And we did. We must have visited seven or eight taverns near the hotel in the first two or three hours, and I had a drink, or two or more, at every one of them, while Gillian, who it turned out was a modest drinker, began ordering Perrier after consuming her usual limit of two glasses of wine.
We had made a reservation that night at a small brasserie called Grill 22 behind our hotel that was operated by
a friendly French couple. I had gone there earlier in the week and had been a regular at the place for several years.
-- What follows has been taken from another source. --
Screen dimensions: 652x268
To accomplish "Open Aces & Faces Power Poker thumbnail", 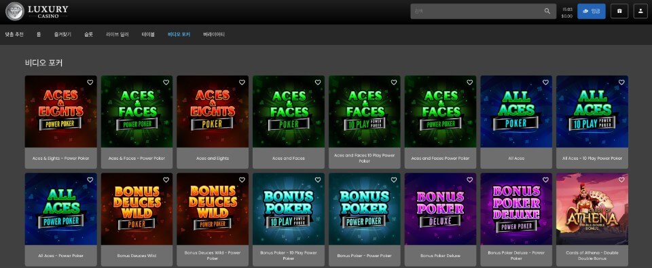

When we arrived at nine o’clock, I was in a jovial, if not inebriated, state. I guess I wound up ordering five bottles of Dom Perignon during dinner, and I guess we shared the champagne with many of the customers. I say I guess because I have only a faint recollection of what happened at the dinner and beyond—Gillian said I insisted on us going to a nearby disco and that we did some serious dancing—although I do remember horns blaring at midnight and her having to hold me up as I staggered back to the hotel at 4:00 a.m. I also remember the next day having a stunning financial shock when I looked at my American Express receipt from the restaurant. With tip, it was $704. But even worse than that revelation the next morning was what happened next.
“Take it easy, Douglas, you’re going to be sick,” warned Gillian.
“I feel all right,” I said as I got up to go to the restroom.
“Just take it easy,” she reiterated.
And Gillian certainly was right.
I had my share of hangovers across the decades, but this one left me almost immobile. My legs were unsteady, my stomach was nauseous, my eyes were heavy, my head was throbbing. Other than that, I was in prime fettle. I did somehow manage to stagger back into the bed after loudly vomiting, got under the blankets and curled up in the fetal position.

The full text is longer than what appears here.